Short links are used as fuse members in Eccentric Braced Frames (EBFs), hybrid coupled-wall systems, and self-anchored suspension steel bridges. Compared to the intermediate and long links, short links have superior performance such as high strength and plastic deformation capacity. However, several researchers observed a considerably high overstrength ratio for short links. This study found that the AISC Seismic Provisions under-estimate the plastic shear strength of short links, the experimental results of 103 specimens showed that only 8% of the specimens comply with the recommended AISC Seismic Provisions overstrength value of 1.25. The average of all data is 1.67 with COV 17.6% and RMSE 0.732. Therefore, a genetic expression-based model (GEP) was proposed to estimate the plastic shear strength of short links.

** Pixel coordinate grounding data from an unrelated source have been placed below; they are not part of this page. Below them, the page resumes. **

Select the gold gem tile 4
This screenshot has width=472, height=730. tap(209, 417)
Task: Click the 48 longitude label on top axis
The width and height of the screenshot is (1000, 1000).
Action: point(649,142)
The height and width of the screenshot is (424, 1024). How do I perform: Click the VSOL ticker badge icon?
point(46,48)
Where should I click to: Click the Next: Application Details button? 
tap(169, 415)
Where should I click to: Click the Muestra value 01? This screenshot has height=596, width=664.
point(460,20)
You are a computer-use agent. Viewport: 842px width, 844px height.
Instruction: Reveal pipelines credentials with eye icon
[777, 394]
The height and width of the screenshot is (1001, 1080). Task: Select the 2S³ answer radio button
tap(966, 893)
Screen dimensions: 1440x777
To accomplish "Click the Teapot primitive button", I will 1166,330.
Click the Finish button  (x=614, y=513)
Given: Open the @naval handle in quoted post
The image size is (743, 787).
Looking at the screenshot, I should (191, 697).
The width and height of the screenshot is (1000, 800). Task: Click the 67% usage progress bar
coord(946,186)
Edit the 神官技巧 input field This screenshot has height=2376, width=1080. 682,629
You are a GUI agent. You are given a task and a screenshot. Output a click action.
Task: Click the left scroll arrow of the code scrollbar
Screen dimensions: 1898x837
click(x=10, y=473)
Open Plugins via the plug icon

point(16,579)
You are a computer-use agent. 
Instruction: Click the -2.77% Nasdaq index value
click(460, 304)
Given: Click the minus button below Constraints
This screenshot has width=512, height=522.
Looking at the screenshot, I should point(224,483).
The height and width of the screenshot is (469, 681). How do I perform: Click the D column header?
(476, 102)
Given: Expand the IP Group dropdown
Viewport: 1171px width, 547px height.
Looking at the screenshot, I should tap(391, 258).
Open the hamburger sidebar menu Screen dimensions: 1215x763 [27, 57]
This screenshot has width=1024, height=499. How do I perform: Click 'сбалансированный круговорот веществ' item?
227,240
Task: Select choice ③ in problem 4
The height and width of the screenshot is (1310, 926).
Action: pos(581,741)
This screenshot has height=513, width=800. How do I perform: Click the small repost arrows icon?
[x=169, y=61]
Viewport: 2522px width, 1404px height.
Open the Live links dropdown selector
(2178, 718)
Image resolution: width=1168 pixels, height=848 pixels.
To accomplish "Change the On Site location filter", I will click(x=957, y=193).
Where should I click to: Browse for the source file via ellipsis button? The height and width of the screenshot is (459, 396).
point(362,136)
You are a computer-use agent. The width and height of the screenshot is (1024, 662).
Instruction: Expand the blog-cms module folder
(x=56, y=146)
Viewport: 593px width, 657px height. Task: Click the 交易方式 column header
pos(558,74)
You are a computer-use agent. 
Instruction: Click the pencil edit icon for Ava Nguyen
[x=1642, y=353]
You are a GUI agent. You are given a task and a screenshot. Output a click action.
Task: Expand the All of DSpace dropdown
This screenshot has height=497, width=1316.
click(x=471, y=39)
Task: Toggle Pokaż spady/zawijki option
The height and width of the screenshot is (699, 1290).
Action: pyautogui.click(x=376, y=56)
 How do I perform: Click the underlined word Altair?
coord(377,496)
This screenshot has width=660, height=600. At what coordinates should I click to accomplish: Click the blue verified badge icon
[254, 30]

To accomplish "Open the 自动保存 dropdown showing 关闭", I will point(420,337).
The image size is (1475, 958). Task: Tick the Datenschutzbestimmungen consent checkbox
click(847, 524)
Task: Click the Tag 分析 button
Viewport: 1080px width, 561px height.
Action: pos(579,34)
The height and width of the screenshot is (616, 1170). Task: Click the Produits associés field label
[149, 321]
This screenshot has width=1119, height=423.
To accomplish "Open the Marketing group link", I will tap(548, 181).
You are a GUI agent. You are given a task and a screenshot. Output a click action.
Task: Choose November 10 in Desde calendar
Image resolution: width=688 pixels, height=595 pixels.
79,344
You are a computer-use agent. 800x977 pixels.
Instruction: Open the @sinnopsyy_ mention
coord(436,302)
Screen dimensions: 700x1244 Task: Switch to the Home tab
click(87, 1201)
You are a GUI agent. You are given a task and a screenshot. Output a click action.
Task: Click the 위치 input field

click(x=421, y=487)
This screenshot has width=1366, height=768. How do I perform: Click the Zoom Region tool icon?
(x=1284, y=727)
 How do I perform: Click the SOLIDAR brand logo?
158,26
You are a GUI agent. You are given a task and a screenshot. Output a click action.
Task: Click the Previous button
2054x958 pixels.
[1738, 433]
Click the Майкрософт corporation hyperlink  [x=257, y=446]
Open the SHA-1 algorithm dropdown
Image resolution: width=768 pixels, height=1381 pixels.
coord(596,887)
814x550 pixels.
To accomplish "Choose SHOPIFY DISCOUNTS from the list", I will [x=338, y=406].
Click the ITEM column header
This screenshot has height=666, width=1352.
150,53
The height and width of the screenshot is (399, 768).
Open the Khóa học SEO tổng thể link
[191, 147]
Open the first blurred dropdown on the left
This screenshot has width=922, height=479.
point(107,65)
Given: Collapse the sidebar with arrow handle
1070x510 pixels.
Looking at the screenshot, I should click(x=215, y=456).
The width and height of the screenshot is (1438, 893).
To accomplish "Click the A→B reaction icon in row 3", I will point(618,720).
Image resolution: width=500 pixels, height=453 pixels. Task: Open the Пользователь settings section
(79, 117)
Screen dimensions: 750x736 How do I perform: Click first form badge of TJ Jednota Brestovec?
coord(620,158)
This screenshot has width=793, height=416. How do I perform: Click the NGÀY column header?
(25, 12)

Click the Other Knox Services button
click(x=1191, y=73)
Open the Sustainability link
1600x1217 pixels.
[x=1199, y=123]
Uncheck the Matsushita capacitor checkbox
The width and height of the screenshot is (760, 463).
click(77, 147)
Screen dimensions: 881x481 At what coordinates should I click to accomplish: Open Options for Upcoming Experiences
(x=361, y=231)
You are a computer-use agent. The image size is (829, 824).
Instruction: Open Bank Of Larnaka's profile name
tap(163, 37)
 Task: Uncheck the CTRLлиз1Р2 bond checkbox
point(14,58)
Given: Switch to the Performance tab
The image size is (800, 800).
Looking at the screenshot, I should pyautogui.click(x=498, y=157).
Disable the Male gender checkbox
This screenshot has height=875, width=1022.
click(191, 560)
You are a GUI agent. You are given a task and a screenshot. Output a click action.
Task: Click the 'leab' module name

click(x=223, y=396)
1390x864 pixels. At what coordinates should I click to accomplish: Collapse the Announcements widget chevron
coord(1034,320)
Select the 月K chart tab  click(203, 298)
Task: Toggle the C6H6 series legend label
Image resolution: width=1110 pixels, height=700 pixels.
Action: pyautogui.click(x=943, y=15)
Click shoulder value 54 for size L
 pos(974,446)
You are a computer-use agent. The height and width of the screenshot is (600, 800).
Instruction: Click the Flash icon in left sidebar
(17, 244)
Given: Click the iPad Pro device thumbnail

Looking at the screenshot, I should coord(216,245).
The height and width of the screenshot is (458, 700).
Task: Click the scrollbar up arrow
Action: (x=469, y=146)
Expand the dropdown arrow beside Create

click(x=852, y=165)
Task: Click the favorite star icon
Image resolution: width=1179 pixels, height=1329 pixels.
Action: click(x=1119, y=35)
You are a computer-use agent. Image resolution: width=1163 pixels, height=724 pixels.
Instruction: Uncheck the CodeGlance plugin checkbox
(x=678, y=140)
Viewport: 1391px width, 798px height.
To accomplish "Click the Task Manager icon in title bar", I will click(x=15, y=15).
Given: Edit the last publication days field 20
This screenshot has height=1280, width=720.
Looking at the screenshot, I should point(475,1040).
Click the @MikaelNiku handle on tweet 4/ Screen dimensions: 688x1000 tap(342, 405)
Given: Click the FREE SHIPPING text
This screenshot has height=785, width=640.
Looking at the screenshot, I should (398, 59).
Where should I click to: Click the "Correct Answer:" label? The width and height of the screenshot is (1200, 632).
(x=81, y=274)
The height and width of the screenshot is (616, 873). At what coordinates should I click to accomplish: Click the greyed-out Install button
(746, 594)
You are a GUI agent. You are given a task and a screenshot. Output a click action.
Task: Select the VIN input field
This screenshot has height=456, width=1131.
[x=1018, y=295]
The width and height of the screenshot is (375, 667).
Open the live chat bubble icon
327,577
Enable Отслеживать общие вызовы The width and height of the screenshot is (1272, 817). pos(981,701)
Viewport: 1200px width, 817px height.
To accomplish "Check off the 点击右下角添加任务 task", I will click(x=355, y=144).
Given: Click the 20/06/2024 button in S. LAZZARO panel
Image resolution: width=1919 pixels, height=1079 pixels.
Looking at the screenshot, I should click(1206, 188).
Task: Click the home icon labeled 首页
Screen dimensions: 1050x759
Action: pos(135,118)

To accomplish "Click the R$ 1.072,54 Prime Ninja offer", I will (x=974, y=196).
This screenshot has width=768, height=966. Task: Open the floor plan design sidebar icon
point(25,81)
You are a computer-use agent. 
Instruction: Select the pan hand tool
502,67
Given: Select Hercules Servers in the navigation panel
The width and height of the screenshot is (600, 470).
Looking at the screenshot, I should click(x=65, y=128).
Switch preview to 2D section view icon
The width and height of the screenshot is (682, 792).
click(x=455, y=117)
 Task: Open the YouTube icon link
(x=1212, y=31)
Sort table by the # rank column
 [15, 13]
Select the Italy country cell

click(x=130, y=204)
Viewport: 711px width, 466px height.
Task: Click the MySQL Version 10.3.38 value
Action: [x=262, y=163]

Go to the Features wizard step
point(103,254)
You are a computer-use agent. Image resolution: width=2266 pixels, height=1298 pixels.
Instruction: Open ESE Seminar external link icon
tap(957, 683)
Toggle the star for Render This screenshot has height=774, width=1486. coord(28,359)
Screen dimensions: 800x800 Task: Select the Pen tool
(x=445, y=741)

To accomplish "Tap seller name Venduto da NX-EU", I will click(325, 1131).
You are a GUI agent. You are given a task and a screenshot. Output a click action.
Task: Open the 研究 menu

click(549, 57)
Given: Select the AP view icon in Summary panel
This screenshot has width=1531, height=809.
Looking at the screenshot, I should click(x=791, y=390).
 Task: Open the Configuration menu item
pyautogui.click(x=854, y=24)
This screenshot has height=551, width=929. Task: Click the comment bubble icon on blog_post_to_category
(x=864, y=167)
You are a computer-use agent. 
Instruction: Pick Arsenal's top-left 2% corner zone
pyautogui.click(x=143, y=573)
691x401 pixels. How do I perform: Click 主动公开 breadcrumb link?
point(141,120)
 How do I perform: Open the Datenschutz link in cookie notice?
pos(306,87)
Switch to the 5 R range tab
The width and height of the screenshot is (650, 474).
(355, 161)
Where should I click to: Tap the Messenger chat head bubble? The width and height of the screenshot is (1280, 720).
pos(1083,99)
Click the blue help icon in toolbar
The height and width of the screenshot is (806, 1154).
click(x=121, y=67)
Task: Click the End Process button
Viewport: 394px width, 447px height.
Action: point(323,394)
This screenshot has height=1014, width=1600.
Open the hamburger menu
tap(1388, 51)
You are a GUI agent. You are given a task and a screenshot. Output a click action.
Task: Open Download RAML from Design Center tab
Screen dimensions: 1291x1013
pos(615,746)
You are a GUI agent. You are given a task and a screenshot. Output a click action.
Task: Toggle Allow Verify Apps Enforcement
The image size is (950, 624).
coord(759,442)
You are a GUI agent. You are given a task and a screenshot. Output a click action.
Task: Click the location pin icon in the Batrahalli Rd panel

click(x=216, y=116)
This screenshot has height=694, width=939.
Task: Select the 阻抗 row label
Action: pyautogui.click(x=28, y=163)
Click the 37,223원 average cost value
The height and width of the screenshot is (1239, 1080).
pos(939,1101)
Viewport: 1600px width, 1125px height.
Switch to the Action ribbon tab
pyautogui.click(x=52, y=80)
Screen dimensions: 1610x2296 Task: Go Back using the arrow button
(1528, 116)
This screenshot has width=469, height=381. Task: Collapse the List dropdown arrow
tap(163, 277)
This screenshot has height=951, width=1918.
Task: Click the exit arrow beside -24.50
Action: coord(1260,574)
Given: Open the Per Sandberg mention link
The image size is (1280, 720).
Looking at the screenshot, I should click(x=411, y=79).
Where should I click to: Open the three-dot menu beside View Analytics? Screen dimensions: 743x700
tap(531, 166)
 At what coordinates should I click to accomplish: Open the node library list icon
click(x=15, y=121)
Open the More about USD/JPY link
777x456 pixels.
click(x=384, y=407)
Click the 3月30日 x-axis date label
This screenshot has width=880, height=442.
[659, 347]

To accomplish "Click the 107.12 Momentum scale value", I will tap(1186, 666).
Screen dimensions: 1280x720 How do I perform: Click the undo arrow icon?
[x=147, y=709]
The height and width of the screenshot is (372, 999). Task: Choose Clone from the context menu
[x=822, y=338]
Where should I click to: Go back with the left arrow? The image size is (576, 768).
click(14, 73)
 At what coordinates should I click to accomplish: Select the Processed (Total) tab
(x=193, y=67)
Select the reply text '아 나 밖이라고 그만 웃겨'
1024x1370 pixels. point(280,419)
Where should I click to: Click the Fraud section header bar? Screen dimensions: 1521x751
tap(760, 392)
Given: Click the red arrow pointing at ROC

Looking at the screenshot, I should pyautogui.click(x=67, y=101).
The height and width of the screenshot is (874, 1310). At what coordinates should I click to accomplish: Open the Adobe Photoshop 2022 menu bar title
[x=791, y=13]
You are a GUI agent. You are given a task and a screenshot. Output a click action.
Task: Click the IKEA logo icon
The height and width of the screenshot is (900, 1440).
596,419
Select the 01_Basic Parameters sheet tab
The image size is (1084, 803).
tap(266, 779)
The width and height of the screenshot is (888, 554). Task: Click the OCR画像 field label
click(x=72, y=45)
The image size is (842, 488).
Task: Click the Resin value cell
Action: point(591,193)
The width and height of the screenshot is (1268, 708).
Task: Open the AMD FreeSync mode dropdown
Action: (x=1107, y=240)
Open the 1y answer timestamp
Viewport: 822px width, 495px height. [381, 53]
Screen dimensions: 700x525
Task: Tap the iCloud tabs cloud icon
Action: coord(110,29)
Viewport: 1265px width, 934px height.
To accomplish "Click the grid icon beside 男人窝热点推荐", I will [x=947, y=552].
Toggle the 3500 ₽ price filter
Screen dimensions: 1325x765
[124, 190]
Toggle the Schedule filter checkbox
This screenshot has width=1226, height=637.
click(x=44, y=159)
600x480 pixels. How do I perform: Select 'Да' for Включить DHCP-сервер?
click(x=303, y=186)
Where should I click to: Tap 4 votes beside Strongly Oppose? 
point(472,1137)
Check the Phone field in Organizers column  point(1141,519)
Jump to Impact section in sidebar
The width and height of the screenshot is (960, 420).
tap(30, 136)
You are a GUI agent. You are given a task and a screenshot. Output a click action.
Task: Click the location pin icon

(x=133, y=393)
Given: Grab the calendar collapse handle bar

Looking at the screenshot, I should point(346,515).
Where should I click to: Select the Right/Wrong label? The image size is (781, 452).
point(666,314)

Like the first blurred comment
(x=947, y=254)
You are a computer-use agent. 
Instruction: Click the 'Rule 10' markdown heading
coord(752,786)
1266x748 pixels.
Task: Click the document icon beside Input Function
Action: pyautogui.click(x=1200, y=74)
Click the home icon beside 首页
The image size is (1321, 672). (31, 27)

A 96% of the overstrength ratio calculated by GEP of the 103 specimens comply with the recommended AISC overstrength value of 1.25. The average of the GEP overstrength values is 1.00 with COV 13.6% and RMSE 0.136. The GEP model considers the contribution of six variables such as the flange slenderness ratio (b(f)/t(f)), the web slenderness ratio (d/t(w)), the flange to web area ratio (A(f)/A(w)), the flange force (A(f fyflange)), the web force (A(wfyweb)), and the link length ratio e/(M/V). Unlike the AISC overstrength ratio estimates, the GEP predictions are not sensitive to the variables. This is evidence that the GEP model is an inclusive and efficient equation to estimate the overstrength ratio of short links.